The course began with the first section, data acquisition. He started with a brief tutorial on setting up and using Google Colab. Then, he showed the codes on how to import and read .CSV dataset files from a public repository which uses PANDAS library. Next, he goes through the code sections which includes viewing data, adding header, getting basic info of the dataset and exporting the dataset to a new file. He then answered any questions that arise from the participants before moving on to the next section. The second section involves data pre-processing in which it is a process to clean the data and transform it into a format that is ready for analysis. It begins with identifying missing value and replacing them with a Not a Number(NaN) notation for computational speed and convenience. Next, he showed how to deal with missing data by dropping or replacing them accordingly. Then, the format of the data needs to be checked to ensure they are correct (whether they are float or integer). Afterwards, he showed how to standardize and normalize the data. Before continuing, he answered some participant questions and take a break for around 7 minutes until 10.40am. After break, Dr. Chan proceeds to continue the rest of the data pre-processing section. The next step involves binning which is grouping columns for simplifying analysis. Then, moved on to indicator variables for labelling categories. Finally, he showed again on how to export the data and managing the files generated in the Google Colab.

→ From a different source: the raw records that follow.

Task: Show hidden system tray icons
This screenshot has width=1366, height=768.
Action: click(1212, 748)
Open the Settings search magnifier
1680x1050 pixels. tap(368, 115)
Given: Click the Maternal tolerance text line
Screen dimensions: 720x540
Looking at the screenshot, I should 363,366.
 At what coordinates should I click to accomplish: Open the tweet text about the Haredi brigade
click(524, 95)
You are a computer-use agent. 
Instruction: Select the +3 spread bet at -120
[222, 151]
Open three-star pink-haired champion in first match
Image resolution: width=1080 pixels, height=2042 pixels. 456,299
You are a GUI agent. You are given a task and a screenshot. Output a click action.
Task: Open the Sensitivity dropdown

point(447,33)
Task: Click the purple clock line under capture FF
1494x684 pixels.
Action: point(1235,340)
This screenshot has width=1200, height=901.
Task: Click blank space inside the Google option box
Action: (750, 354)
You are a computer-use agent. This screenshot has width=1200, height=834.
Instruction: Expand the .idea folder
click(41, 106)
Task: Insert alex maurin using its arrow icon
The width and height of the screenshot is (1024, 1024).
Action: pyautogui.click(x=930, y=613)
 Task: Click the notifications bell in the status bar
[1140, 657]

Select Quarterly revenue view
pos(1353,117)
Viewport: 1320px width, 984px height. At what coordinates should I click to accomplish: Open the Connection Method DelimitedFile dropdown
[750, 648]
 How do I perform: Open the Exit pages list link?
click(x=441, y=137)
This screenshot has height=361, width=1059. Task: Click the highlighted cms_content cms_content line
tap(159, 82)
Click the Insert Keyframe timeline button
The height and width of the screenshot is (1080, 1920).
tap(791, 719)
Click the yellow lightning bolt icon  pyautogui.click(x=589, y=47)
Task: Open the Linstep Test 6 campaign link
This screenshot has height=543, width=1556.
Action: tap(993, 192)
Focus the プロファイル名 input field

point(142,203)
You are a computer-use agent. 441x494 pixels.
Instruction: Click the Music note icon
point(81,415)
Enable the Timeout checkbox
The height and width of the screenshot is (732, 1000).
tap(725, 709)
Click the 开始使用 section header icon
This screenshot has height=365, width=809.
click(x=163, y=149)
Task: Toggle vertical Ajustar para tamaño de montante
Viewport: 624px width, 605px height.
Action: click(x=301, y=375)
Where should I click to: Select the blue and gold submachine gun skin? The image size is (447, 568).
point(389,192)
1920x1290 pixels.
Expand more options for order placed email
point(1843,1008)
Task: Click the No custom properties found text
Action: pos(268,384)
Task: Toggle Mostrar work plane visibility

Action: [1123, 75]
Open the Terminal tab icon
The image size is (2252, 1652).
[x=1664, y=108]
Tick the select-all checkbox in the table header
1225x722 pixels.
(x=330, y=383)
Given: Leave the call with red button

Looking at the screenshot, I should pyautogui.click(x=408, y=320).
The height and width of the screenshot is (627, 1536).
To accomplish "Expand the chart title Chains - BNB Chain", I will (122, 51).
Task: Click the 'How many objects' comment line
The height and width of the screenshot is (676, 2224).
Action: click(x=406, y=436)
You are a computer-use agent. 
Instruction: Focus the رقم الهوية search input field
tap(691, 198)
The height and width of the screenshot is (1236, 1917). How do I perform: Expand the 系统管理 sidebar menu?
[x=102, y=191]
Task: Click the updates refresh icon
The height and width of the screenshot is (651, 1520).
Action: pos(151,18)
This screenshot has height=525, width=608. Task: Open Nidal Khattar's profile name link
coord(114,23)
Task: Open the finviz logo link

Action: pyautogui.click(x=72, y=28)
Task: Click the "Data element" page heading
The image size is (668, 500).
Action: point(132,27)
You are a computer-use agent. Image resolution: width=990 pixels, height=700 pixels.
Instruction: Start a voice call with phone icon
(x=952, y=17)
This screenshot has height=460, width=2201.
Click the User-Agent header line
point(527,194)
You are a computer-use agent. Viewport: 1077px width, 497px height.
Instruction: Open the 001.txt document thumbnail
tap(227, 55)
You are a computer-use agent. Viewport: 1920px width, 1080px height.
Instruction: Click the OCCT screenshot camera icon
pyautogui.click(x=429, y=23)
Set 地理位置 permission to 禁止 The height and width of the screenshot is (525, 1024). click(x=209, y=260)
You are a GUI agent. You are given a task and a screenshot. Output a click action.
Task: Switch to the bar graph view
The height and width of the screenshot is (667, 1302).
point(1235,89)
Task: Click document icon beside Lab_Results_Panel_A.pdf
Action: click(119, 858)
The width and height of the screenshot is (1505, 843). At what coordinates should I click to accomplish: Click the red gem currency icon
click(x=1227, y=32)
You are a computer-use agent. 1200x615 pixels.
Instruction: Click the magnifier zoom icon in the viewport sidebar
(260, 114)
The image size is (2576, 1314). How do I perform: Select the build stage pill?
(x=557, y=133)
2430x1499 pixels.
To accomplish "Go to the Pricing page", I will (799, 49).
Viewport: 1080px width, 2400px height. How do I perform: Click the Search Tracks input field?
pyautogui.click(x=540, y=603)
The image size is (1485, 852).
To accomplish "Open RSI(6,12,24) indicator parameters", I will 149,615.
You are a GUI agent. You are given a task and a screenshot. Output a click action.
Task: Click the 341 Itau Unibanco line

Afterwards, Dr. Chan moved on to the next section of the course, which is exploratory data analysis. This process uses the Seaborn and Matplotlib libraries. He mentioned that this section does not fully cover the full features of the libraries as different expertise will use different functions and methods. He then goes through the basics of the analytical process including continuous numerical variables, categorical variables, descriptive statistical analysis and basics of grouping. Then, he moved on to the visualization section and showed some examples of the visualization capability of the library including heat map and box plot. After that, there was an extra section where he touched on correlation, causation and analysis of variance (ANOVA). Finally, he showed the important variables relating to the data that was extracted from the analytical process, which he suggests can be used for machine learning (ML) modelling. He then went back to the slides and showed a summary of the Python ML deployment steps.

The speaker’s session ended around 11:30 am. Afterwards, a Q&A session was held until the end of the structured course at 12pm. There were many excellent questions and the speaker manages to answer all the questions. To wrap up the course, a photography session was held and the moderator took screenshots of all the participants. Overall, the structured course was held without any major issues. There were some slight interruptions from some unmuted microphones from participants but it was swiftly dealt with by the host. To conclude, the participants appreciate all the efforts by the SPS UTM and PGSS SC as the organizers. Additionally, 311 out of the 324 participants rate this structured course 4 and 5 stars in terms of the overall rating. From the feedbacks, the participants are very satisfied with Dr. Chan’s explanation and his interaction with the participants. Some also would like a continual course for more in depth learning of the topic. This course outcome will give a boost to motivation for PGSS SC to organize more workshops like this.